Shining 3D’s new AutoScan Inspec provides an easy way to automatically inspect 3D printed parts.
The sixteen-year-old Chinese company has established a name for itself in the 3D scanning market, having produced a number of popular handheld and tabletop 3D scanners. Their current product line is quite extensive, offering not only several types of 3D scanners, but also multiple industrial and 3D printers providing using SLA and PBF processes.
Their most recent product is the AutoScan Inspec, a “fully automated” metrology system. The problem being solved here by the AutoScan Inspec is one of quality control.
Parts being produced by a manufacturing line must be of consistent quality in all specified measures, including material, strength, thermal and chemical resistance, and, of course, dimensions.
The problem of ensuring correct part geometry is done by taking parts off the production line and measuring them in various ways. Traditional metrology involved (and still involves) a touch probe where selected surfaces of the part are touched, allowing software to generate an estimate of the part’s overall geometry.
If the part matches, or is within tolerance levels, it is considered to be a “good part”. Bad parts are removed from production, and if there are higher levels of bad parts, then adjustments must be made to the production process to reduce the quality failure rate.
Thus, production part metrology is important. While sometimes it’s done on a sampling basis from the completed parts, it can be done on every part being produced if the part is of a critical nature.
Shining 3D’s new AutoScan Inspec hopes to simplify this process by using 3D scanning rather than by touch probe. The obvious advantage is that virtually the entire exterior surface of the part can be modeled, rather than just estimates based on selected touch probes.
The AutoScan Inspec uses a table top 3D scanning approach, as you can see in their video:
The part is rotated during the scan, which uses the structured light approach: a grid of lines is projected onto the surface and observed by stereo-positioned cameras. The manner in which the lines appear to bend provides information sufficient to reconstruct the object as a 3D model.
Unlike other tabletop 3D scanners that simply use a turntable to rotate the part in front of the sensors, the AutoScan Inspec has a three-axis system that can rotate the part in many different ways to ensure all surfaces are captured. However, the part will have to be hard-mounted to the three-axis platform.
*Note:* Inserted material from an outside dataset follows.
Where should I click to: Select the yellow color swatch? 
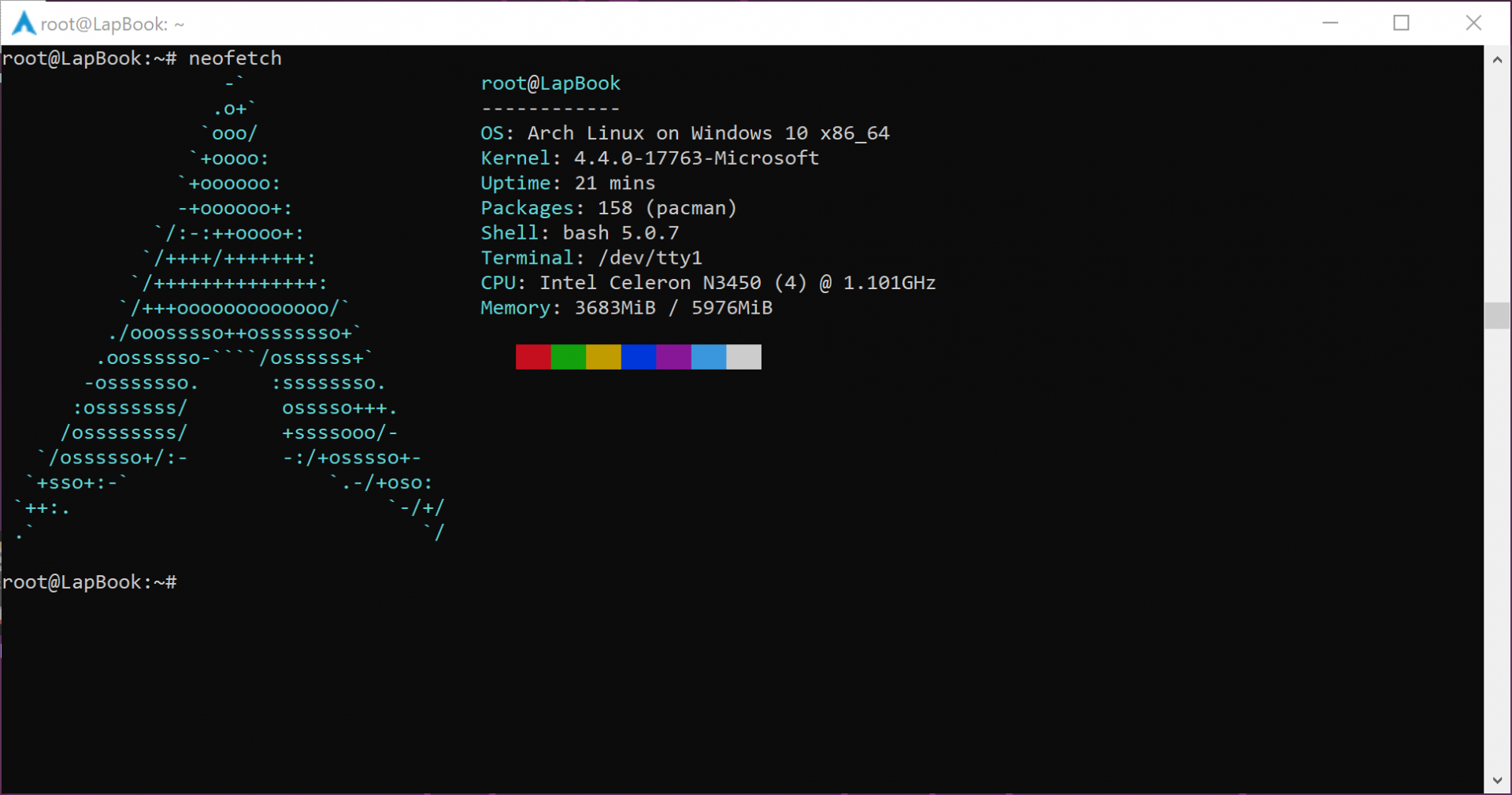(x=603, y=357)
Shining 3D says the AutoScan Inspec provides a very high resolution when scanning due to its onboard 5M pixel dual cameras. They say their “blue light” technology allows for an accuracy within 10μm (0.01mm) is possible.
3D scanning operations take only a few minutes to complete, as you can see in this video:
When a scan is complete, software can be used to perform a detailed inspection by comparing the captured scan to the target 3D model. If any portion of the part is out of spec, then it could be rejected.
The software is quite sophisticated, as you can see here:
Various views are available to reveal different aspects of conformity. This could be quite important when diagnosing a persistent manufacturing failure.
AutoScan Inspec also directly integrates with several popular quality control systems, including Geomagic Control X.
Perhaps the key benefit of the AutoScan Inspec is its automation. You simply place the part into the system and press a button. This simplified workflow could allow a factory to perform more quality tests on the production line in some cases.
If you’re looking for an automated metrology system to validate the quality of your 3D printed parts, the AutoScan Inspec from Shining 3D could be an interesting option.